Posts Tagged ‘tragedy’

Why I don’t like Macbeth

February 10, 2018

51-Skl7FXWL._AC_US218_I’m doing my homework, ready for this year’s week of Shakespeare, which will include Macbeth, Romeo & Juliet and also a Restoration Comedy by a woman writer I’d never heard of, Mary Pix. And so I’ve made myself re-read Macbeth. I say made myself, because although I’ve taught the play in school more times than I can remember, I’ve never liked the play, and still don’t. I thought it was time to reflect properly on why…

For starters, I can’t take the fantastical seriously. I know Shakespeare’s audience could and did, but witches, fairies and magic really turn me off (no, I don’t like the Dream, either!) But, a minor detail, perhaps. I can see the tragic flaw – ambition – in Macbeth, but for me the witches’ prophecies remove any autonomy of character and turn him into a plaything of fate in a way which doesn’t happen with other tragic heroes. He’s in the toils of evil forces right from the beginning of the play, before I’ve really seen anything about him that I can actually like or admire. So, when I reach the end of the play and Macduff enters bearing the tyrant’s head, there’s no feeling of pity or terror, no sense of catharsis.
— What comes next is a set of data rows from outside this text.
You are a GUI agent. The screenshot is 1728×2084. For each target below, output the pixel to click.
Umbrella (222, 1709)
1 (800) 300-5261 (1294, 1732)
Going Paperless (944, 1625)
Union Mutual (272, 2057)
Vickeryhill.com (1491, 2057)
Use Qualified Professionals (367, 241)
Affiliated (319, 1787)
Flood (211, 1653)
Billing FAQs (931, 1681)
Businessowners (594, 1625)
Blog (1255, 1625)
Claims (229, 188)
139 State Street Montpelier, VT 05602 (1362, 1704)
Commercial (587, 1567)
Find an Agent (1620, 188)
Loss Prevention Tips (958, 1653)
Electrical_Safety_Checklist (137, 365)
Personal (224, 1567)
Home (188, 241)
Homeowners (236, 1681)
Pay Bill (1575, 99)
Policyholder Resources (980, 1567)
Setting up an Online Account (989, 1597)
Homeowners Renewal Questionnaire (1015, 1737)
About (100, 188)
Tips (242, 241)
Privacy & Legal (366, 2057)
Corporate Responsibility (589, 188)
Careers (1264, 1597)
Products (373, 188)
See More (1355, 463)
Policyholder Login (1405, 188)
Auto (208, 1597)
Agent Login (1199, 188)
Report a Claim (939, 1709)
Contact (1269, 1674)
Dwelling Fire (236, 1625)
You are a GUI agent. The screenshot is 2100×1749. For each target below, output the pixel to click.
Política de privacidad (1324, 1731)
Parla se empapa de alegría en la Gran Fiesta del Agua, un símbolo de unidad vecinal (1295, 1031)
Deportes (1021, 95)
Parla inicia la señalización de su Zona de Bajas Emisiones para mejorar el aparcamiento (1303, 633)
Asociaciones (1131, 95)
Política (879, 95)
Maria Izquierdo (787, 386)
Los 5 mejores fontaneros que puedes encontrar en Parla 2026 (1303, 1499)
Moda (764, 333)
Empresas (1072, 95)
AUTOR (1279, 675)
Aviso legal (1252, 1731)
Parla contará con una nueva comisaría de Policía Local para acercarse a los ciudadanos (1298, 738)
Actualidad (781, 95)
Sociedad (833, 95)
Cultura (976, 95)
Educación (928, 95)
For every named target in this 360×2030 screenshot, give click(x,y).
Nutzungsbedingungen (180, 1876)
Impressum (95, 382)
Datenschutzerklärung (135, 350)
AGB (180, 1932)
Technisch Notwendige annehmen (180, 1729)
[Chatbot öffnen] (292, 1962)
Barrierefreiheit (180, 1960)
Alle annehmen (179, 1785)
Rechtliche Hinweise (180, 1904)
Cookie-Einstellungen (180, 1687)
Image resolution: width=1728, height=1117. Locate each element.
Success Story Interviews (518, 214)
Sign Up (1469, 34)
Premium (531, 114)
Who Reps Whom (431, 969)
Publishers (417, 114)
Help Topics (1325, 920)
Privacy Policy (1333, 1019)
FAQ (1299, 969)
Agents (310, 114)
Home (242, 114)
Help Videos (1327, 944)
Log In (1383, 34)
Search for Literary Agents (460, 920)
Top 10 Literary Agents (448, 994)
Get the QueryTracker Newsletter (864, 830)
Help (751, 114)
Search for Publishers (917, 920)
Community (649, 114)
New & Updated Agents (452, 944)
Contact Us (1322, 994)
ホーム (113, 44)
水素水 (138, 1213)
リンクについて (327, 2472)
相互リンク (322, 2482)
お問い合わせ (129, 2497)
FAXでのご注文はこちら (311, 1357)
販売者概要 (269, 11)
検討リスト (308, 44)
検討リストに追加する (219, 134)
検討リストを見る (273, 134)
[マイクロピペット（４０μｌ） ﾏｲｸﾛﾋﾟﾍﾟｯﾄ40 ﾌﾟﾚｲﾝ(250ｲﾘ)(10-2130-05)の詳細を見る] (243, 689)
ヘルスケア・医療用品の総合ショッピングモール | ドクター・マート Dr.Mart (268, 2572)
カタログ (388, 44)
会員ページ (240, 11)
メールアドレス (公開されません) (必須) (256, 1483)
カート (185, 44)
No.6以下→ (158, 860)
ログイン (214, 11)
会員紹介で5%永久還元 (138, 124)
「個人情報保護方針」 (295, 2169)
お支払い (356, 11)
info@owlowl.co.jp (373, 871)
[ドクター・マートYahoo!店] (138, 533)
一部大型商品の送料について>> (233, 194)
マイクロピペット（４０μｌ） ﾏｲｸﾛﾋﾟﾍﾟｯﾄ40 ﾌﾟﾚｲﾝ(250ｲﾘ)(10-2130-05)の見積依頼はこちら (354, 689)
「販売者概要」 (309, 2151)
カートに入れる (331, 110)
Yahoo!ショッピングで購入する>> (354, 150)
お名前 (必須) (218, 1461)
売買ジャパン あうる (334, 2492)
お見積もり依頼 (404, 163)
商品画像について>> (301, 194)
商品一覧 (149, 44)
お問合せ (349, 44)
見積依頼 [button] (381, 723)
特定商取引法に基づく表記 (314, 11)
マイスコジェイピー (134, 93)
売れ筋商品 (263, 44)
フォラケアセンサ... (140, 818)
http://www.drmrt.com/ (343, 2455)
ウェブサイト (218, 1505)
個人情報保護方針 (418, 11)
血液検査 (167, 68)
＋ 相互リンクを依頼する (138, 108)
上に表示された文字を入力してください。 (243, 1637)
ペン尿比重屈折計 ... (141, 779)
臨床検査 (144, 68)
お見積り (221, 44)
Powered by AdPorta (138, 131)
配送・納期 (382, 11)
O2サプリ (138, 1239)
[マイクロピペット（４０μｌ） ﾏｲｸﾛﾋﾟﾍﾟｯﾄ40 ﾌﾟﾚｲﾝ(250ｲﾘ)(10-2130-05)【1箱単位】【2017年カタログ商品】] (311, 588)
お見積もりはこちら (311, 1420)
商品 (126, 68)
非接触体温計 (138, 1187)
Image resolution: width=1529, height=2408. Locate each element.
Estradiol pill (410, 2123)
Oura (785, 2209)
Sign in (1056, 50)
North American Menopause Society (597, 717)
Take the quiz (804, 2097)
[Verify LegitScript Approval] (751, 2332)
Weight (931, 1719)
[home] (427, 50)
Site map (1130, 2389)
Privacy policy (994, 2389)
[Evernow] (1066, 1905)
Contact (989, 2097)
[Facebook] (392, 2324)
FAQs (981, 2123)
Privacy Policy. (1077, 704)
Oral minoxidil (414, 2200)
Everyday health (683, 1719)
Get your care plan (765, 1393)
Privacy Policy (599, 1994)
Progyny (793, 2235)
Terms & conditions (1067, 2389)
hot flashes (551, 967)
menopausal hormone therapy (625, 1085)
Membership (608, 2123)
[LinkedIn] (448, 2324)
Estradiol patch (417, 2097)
And yet this time around, after not picking the play up since I retired, I found myself very struck by one thing in particular: the language. For me this is the redeeming feature of a play that I don’t like – there is so much stunningly powerful, effective, even beautiful poetic language and phrasing; the play positively drips with it, in a way that I don’t recall from other tragedies, even Antony and Cleopatra, which I’m studying in detail at the moment as I’m in the middle of writing a guide to it. The language really is the power of the play, from Macbeth, Lady Macbeth and many other characters, too. And that’s before I even consider the soliloquies…

I was reading my copy, which is the old Arden Second Series – for many, the best edition ever, though now very dated – edited by Kenneth Muir, whose lectures I had the good fortune and amazing experience of attending in my first year at university. His annotations are most interesting, and I was struck again by something that had once occurred to me: why doesn’t Banquo, who was with Macbeth when they first encountered the weird sisters, mention the prophecies to anyone after the murder of Duncan, and Macbeth’s accession? He’s clearly suspicious. Obviously Shakespeare was dealing with very sensitive subject-matter, as James I was descended from Banquo, but even so…

When I taught Macbeth, mainly for the completely unlamented SATs tests, sadly, I had to endure several grim performances of the play, none of which in any way countered my dislike of it. I’m hoping that this May the RSC will perhaps make me feel differently.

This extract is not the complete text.